BEGIN
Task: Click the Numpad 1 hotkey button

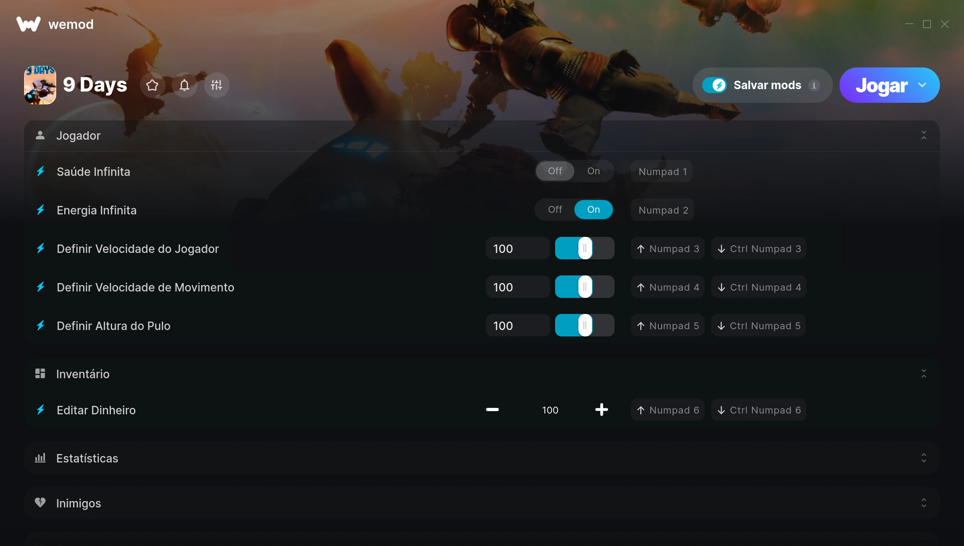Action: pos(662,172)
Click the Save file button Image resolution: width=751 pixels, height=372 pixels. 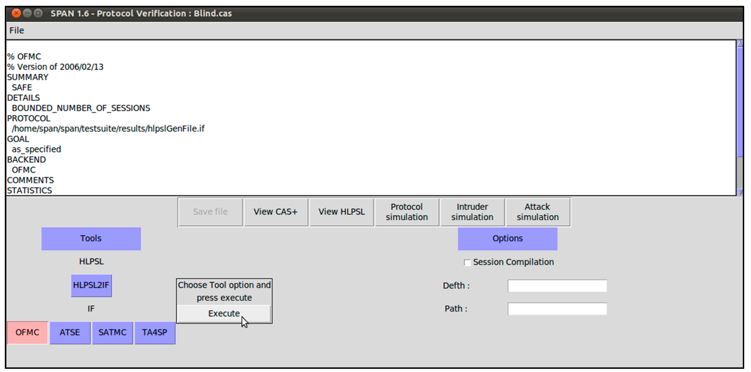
END
BEGIN
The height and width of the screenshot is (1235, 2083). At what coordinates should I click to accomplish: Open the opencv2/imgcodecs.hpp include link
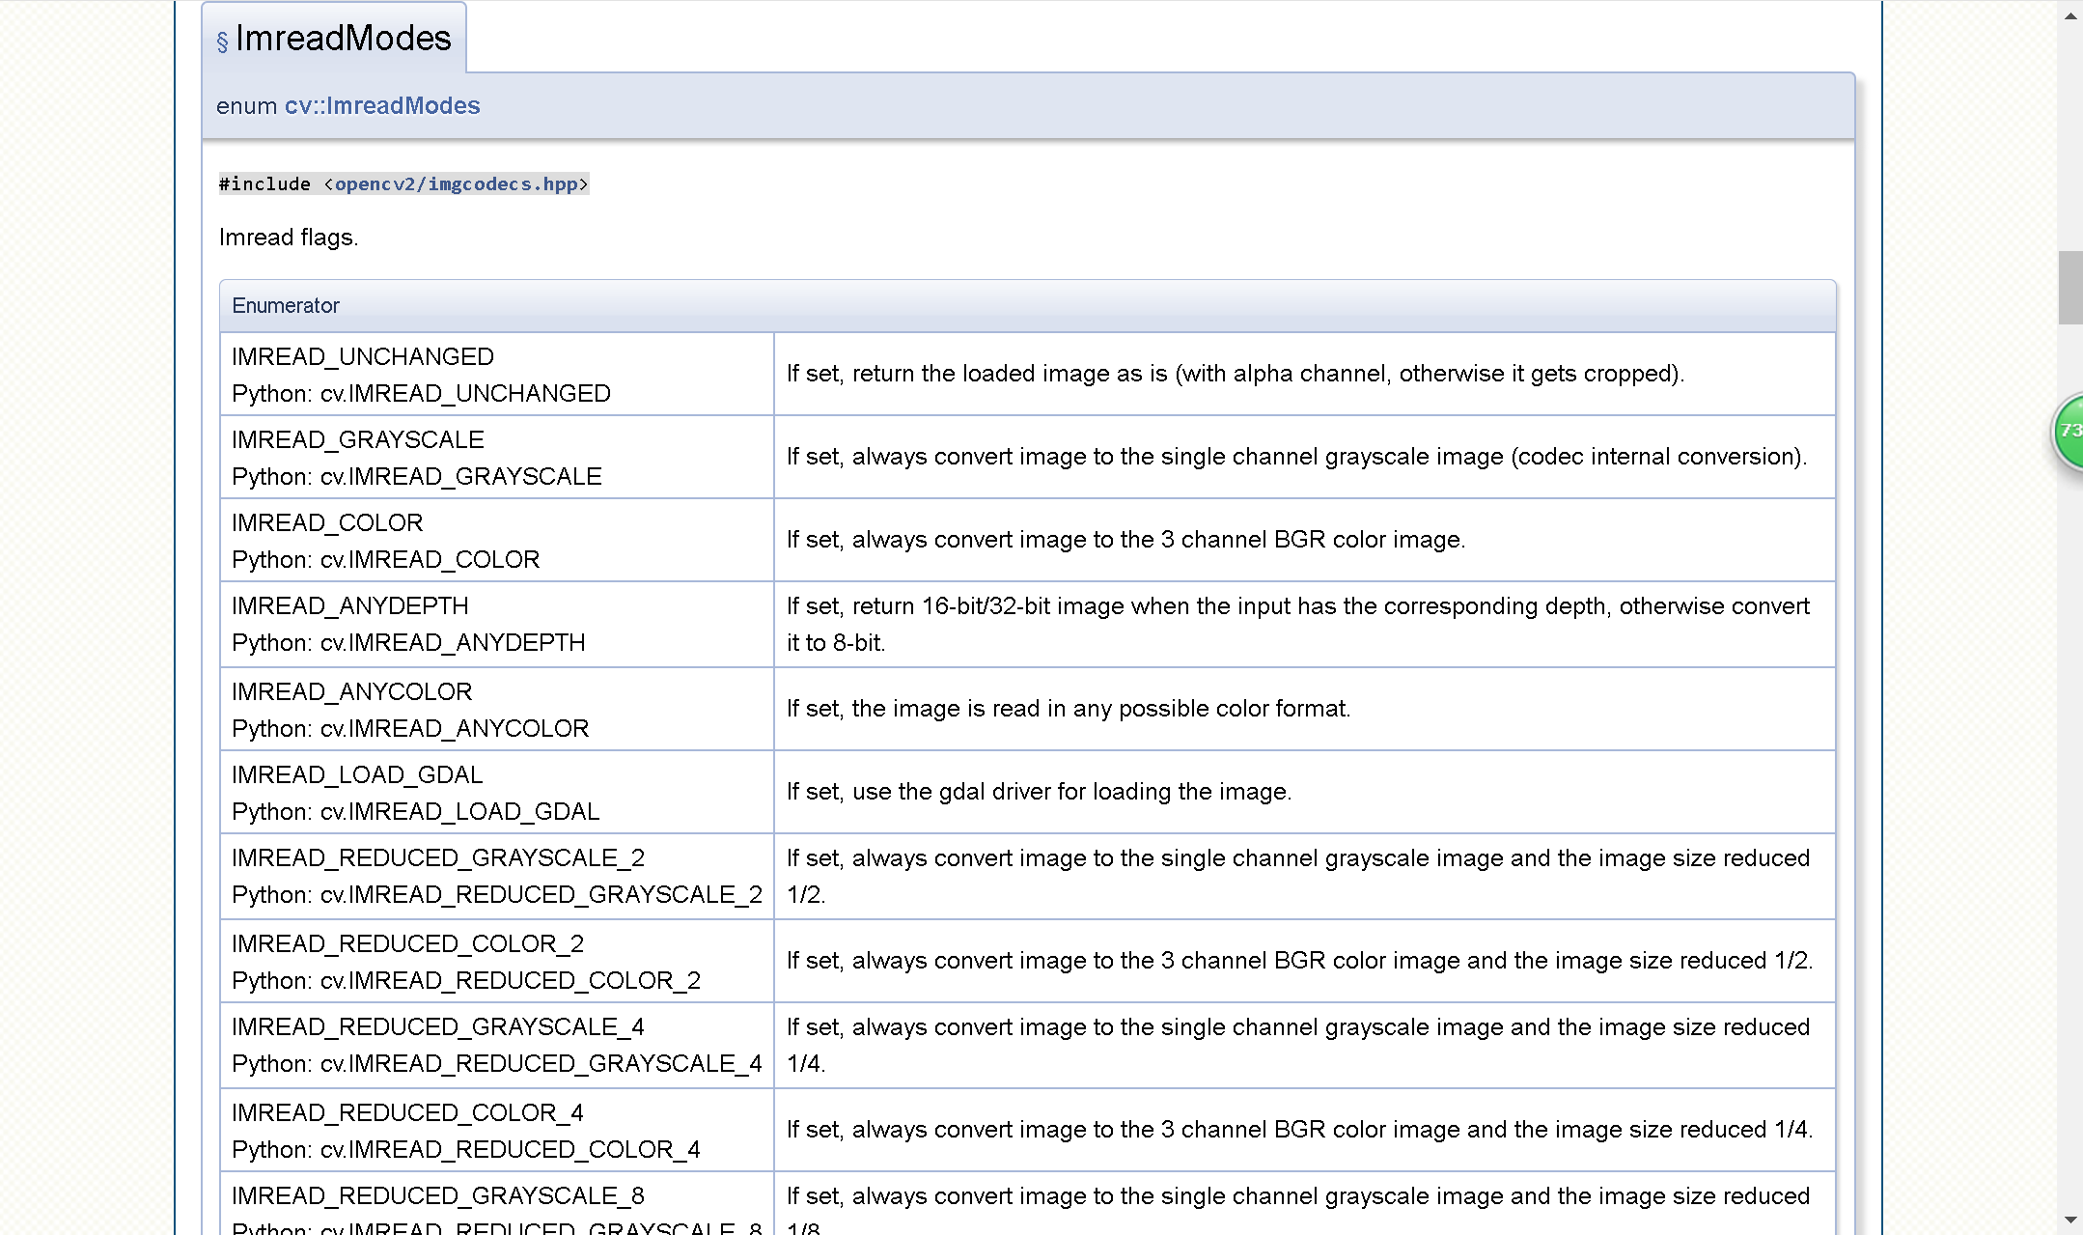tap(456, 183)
END
BEGIN
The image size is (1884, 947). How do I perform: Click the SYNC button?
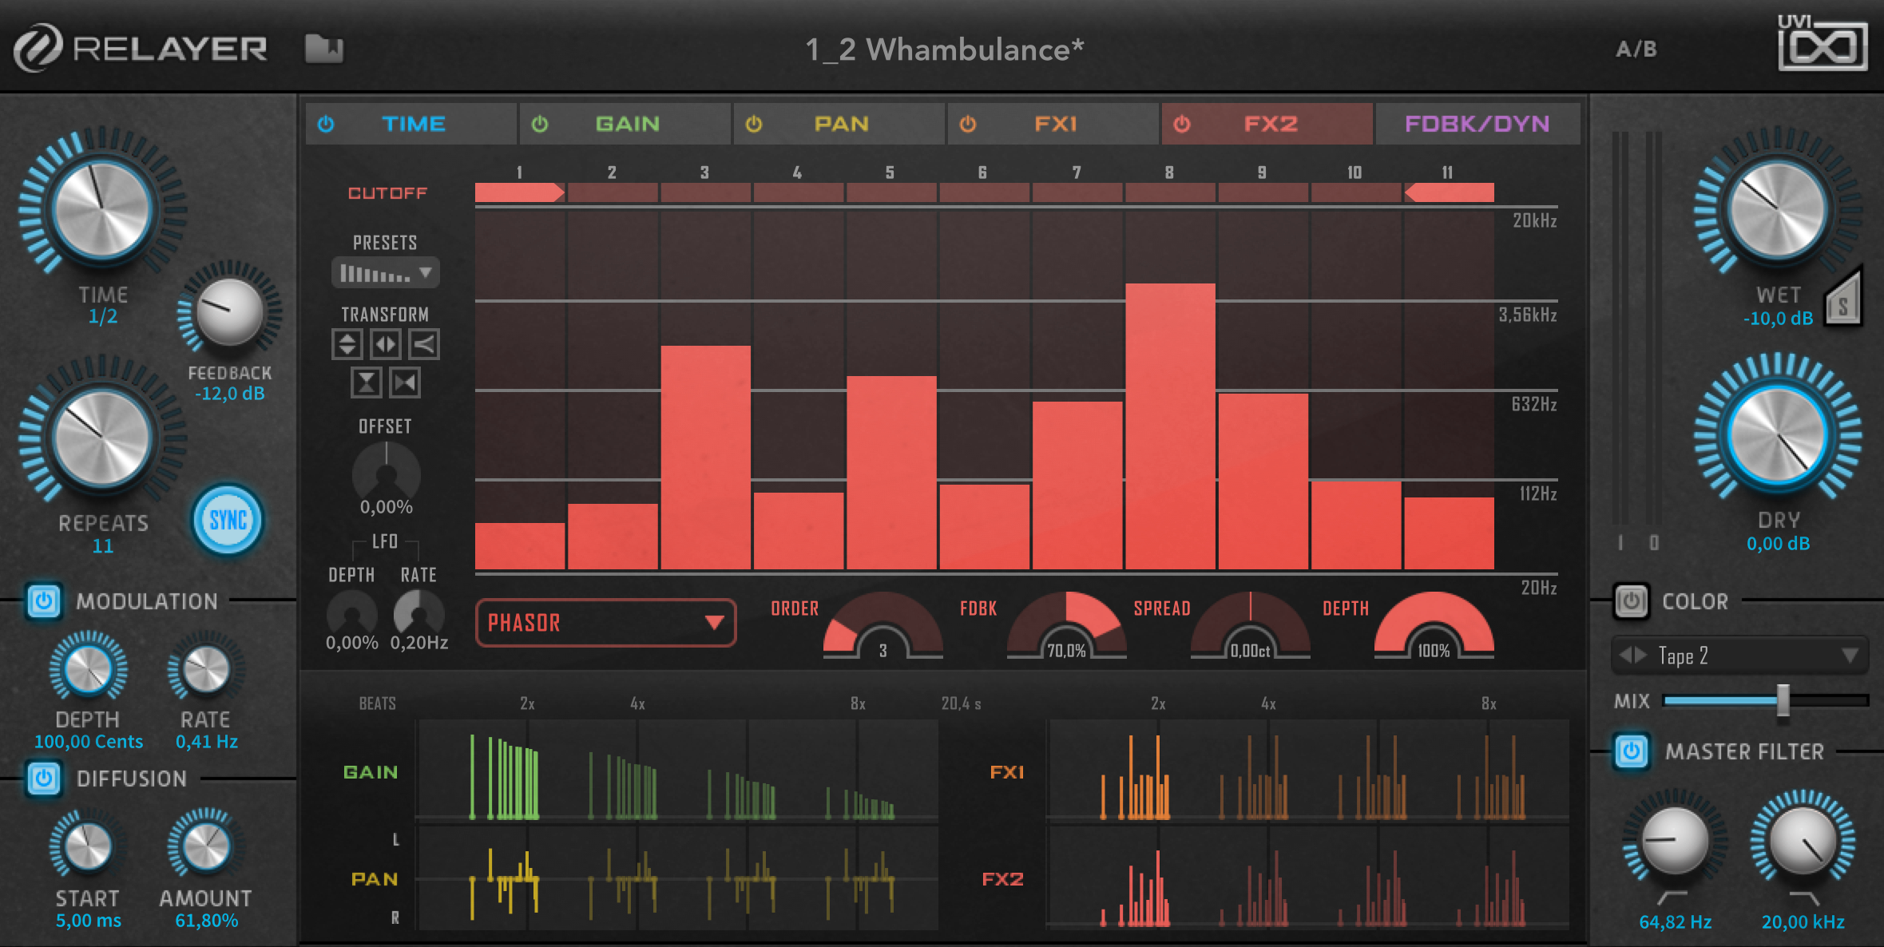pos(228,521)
END
◆ ASSIGNED TASK ◆
The response must repeat exactly the lines above from the one with "Task: Click the Numpad 1 hotkey button" through the one with "Click the Save", including both, and must contain no pictures and no other text.

◆ RESULT OF THE TASK ◆
Task: Click the Numpad 1 hotkey button

Action: pos(662,172)
Click the Save file button Image resolution: width=751 pixels, height=372 pixels. 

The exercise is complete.